Milgram[12]categorised the disease progress into three stages:

1. Early: No loose bodies but active synovial disease
2. Transitional: Active synovial disease and loose bodies
3. Late: Loose bodies but no synovial disease.

Clinical presentation is usually characterised by mechanical symptoms when loose bodies interfere with the function of the joint, stiffness, restriction of range of movement, locking and pain[13]. In a review of 53 cases of OCD covering a period of 30 year period the authors found that the condition was always monarticular, the most common site being the knee joint (70%) followed by the hip (20%)[14]Degenerative joint disease was demonstrated in 3 patients (5% all within the hip), 9 patients suffered recurrence (15%), and 3 patients (5%)6 underwent malignant change6.

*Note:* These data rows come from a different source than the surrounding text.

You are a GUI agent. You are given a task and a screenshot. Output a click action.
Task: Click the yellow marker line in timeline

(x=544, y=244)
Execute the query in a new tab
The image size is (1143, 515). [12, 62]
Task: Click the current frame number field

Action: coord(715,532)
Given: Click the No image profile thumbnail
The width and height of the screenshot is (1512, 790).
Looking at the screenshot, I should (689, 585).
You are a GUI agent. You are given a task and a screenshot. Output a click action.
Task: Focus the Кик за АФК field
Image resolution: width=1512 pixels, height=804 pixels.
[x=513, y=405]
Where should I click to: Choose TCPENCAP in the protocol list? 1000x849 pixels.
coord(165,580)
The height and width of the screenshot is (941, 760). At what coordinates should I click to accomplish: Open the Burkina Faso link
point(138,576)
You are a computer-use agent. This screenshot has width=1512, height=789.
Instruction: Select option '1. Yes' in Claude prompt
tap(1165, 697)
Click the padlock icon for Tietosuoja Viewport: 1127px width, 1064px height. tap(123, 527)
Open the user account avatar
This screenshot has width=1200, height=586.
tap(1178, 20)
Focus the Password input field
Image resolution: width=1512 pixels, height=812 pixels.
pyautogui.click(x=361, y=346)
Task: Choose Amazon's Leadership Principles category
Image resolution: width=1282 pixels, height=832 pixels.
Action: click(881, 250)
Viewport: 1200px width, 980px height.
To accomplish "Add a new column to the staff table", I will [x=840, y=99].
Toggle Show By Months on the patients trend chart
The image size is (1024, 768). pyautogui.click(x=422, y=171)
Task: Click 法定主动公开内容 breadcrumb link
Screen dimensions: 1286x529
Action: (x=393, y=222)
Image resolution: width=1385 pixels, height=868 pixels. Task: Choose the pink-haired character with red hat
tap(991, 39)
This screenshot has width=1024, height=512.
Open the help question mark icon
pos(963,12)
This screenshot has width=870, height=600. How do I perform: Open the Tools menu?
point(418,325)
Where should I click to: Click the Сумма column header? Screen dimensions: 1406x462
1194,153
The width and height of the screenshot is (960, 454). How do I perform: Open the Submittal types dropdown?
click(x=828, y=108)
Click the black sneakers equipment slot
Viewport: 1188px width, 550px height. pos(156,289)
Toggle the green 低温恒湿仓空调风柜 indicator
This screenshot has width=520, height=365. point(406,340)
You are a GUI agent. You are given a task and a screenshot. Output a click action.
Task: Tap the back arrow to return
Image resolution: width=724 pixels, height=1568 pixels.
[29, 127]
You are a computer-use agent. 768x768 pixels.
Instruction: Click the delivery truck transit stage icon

 Plain radiographs show the presence of loose bodies in only 50% of the cases. Furthermore, an 80% falsenegative rate for imaging studies including plain X – ray, bone scintigraphy, CT, and MRI has been reported[15].  Thus, clinicians should be vigilant in their reasoning and change in presentation during follow up care. OCD has he potential for developing degenerative joint disease and malignant transformation (5%), thus the condition should not be neglected.

Recommended treatment is open synovectomy and removal of the loose bodies[16]. This procedure has high success rate, but its obstacles are the invasiveness of surgery, long rehabilitation periods, and many major complications such as avascular necrosis of the femoral head, fracture of the femoral neck, and nerve injury3. By comparison, hip arthroscopy has fewer complications permits rapid return to daily life after the surgery and a short rehabilitation period[17]. In this case the joint had moderate severity osteoarthritis and arthoscopy was not deemed sufficient to reduce symptoms of pain and improve function appropriately. In patients who present with recurrent OC with moderate/severe osteoarthritis, a total hip arthroplasty is management of choice[18].

 Clinical Message

OC of the hip joint is a rare condition. This case is reported owing to its rarity and clinical significance. A diagnosis of OC is made by physical examination and 50% with use of radiography. X-rays of the affected joint will show multiple radiopaque loose bodies which can be either intra-articular or extra-articular. The treatment option includes either open or arthroscopic loose body removal and synovectomy. Arthroplasty is considered as a treatment if concomitant osteoarthritis is noted.